Para evitar el típico mal aliento o posibles ardores se aconseja retirar el germen del ajo que es el lugar donde se concentra su olor característico y que suele resultar indigesto. Para combatir el mal aliento, aunque no existe un remedio infalible, se recomienda masticar durante un rato hojas de perejil o de menta. Se podría decir que el único enemigo que juega en contra de la ingesta de este alimento en ayunas, y la razón por la que muchos se resisten es fácil: el mal aliento. Para evitar esto, la revista especializada Journal of Food Science recomienda masticar hojas de menta, lechuga o manzana después de consumir ajo crudo.

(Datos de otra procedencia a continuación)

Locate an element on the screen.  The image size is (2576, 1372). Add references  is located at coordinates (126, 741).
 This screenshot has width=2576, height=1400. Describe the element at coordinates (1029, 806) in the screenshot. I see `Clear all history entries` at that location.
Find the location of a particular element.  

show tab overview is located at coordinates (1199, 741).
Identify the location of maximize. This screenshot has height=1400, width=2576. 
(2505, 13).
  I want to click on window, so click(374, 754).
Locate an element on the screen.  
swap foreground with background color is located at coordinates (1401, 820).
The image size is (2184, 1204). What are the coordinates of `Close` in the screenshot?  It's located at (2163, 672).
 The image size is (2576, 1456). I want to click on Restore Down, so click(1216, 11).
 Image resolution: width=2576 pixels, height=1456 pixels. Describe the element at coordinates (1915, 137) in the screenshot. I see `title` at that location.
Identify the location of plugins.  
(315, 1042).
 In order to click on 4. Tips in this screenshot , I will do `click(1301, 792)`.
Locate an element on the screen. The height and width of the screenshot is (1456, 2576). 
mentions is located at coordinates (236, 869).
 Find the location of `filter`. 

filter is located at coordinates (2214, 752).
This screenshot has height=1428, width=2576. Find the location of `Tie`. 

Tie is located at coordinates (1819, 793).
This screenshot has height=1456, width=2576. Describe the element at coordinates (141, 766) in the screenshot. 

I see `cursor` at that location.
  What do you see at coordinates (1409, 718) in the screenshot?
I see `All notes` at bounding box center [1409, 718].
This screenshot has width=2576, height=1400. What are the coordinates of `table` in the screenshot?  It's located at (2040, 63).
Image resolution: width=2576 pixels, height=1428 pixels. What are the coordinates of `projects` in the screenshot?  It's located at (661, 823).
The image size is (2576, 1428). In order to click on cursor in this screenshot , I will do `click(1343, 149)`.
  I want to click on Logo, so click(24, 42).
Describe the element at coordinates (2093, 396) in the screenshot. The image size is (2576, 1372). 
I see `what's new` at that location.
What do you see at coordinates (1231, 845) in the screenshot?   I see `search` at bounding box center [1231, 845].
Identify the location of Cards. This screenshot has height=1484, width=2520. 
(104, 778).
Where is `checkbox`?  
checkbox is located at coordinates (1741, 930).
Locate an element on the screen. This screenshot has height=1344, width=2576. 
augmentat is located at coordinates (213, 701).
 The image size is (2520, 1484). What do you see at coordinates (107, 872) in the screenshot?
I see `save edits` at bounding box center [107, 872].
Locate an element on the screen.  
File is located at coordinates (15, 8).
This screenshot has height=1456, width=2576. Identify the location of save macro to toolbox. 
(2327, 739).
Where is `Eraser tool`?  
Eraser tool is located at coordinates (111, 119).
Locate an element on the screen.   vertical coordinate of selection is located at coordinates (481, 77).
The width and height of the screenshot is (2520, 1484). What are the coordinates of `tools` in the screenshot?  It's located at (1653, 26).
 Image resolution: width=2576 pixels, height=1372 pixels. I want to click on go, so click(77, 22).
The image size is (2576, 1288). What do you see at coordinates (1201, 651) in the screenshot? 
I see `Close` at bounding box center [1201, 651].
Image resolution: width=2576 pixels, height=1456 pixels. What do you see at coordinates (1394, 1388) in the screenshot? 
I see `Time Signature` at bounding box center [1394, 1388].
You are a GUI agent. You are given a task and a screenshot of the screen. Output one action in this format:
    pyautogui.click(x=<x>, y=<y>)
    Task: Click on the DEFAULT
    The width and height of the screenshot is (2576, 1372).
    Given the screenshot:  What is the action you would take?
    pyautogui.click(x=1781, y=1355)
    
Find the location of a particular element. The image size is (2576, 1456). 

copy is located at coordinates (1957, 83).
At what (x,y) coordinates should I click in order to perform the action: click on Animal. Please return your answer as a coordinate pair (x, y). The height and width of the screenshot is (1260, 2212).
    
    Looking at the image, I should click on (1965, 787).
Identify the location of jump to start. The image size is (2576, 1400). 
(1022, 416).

En primer lugar, hay que evitar meter el ajo en la nevera. De acuerdo con Ward, el ajo no lleva bien la humedad, ya que acelera su germinación. Para aumentar su tiempo de conservación, debe guardarse entero (en dientes o cabezas) en un lugar oscuro y seco.

Valor Nutritivo del Ajo

Componente Cantidad por 100g
Calorías 114 kcal
Hidratos de carbono 24.3%
Fibra 1.2%
Proteínas 5.3%
Grasas 0.23%
Cinc 1.1 mg
Fósforo 134 mg
Calcio 17.8 mg
Hierro 1.2 mg
Vitamina C 14 mg
Vitamina B1 0.16 mg
Vitamina B2 0.02 mg

A pesar de ser casi imprescindible como condimento y aromatizante de numerosos platos de nuestra cocina mediterránea, el ajo no se caracteriza por un gran valor nutricional. Además, si tenemos en cuenta que se emplea en pequeñas cantidades, es lógico suponer que su aporte nutritivo no es demasiado significativo. Sin embargo, esto no le resta un ápice de su importancia como ingrediente básico de nuestra cocina. Su contenido calórico es de 114 kcal por cada 100 g. Sus componentes mayoritarios son el agua, los hidratos de carbono (24,3%) y la fibra (1,2%). En menor proporción, contiene proteínas (5,3%), grasas (0,23%) y minerales como cinc (1,1 mg/100 g), fósforo (134 mg), calcio (17,8 mg) y hierro (1,2 mg), y algunas vitaminas, entre las que destaca la vitamina C (14 mg) y en menor cantidad B1 (0,16 mg) y B2 (0,02 mg) e indicios de vitamina A.